[TEXT SEGMENT]
= Beginning of Section =
By James Taylor, CBS13 Photojournalist

August 3, 2023 / 10:22 PM / CBS Sacramento

SACRAMENTO – Doctors routinely complain they have to get permission from insurance companies to treat their patients. Now a new bill being debated at the California State Capitol could change that.

"I had to learn how to do everything all over again," said Ocean McIntyre.

McIntyre says she has permanent eye damage after her health insurance denied her doctor's urgent medical treatment request.

"And in my case, it crushed the optic nerves from the inside," McIntyre said.

Last month, she told her story to state lawmakers.

"Being repeatedly denied care made me feel like I wasn't important," McIntyre said.

She's now supporting a new bill that would make it easier for doctors to treat patients without getting pre-approval from health insurance companies.

Dr. Amy Gaultney treats pediatric patients who often need specialized care.

"I spend a lot of time doing prior authorizations," Gaultney said. "The frustrating thing is that our patients can continue to suffer because their conditions aren't being adequately treated – and in the worst case, it really could result in a patient's serious disability or death."

If approved, the bill would allow physicians with a proven record of appropriate treatments to care for patients without pre-authorization.

"It means it exempts those people from having to jump through all these hoops [and] paperwork and phone calls that can delay care," said Gaultney.

But the bill is opposed by insurance companies and health plans who say the current system prevents waste, fraud, and inappropriate treatments.

"We are concerned that this measure in its current form will not only increase the cost of healthcare but more importantly will lead to poor patient outcomes," said Steffanie Watkins from the Association of California Life and Health Insurance Companies.

McIntyre says the current system emphasizes cutting costs over patient care.

"I don't want anybody else to go through the experience that I went through, or lose someone that they love unnecessarily," McIntyre said.

The bill by California State Sen. Nancy Skinner has been passed in the Senate and will need to be approved by the Assembly before heading to the governor's desk.
= End of Section =
(Items from a dataset)
= Beginning of Section =
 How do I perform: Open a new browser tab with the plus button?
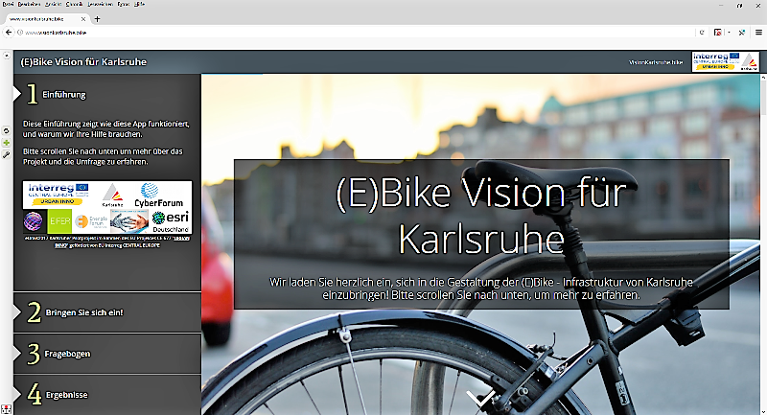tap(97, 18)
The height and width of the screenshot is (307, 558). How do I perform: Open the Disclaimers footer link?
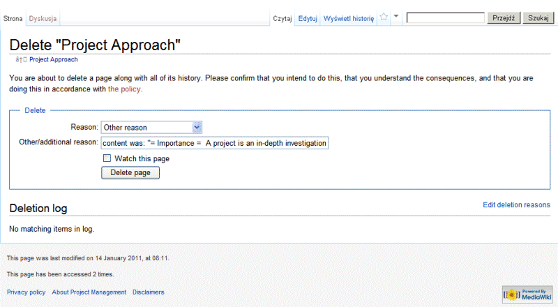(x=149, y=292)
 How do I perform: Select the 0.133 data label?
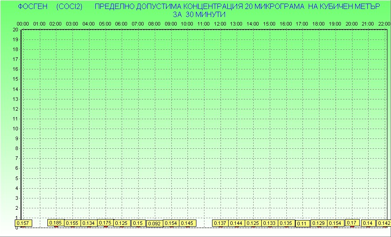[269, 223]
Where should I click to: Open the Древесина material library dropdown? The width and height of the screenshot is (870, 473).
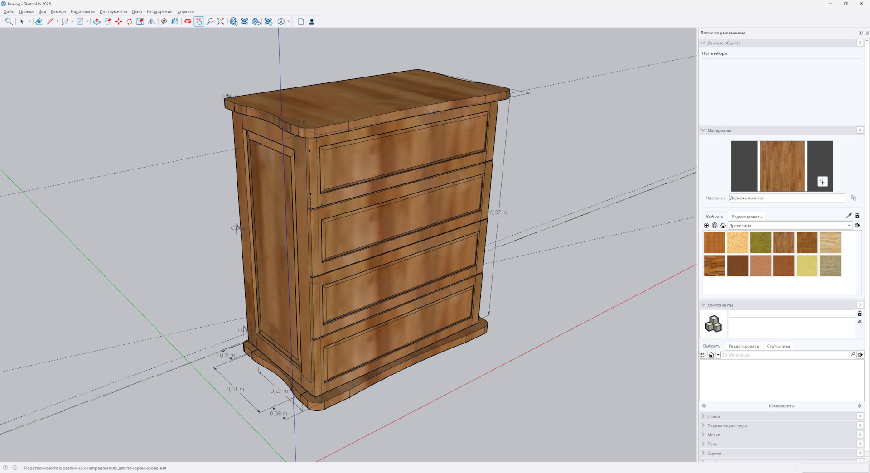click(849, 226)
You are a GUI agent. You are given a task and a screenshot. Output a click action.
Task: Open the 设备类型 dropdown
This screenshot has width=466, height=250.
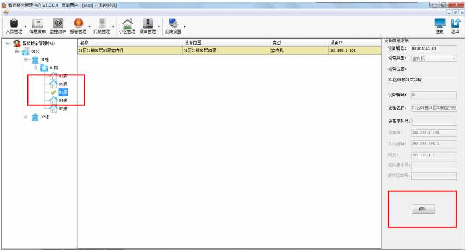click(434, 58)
= End of Section =
[DIRECTIONS]
1: In the article about the California prior-authorization bill, which legislative chamber has already passed the bill?
2: Reproduce the part of the article that opens with the words containing "Dr. Amy Gaultney" and closes with "patients without pre-authorization.".
The records play no part in the work here.

[PER-TASK OUTPUTS]
1: The Senate.

2:
Dr. Amy Gaultney treats pediatric patients who often need specialized care.

"I spend a lot of time doing prior authorizations," Gaultney said. "The frustrating thing is that our patients can continue to suffer because their conditions aren't being adequately treated – and in the worst case, it really could result in a patient's serious disability or death."

If approved, the bill would allow physicians with a proven record of appropriate treatments to care for patients without pre-authorization.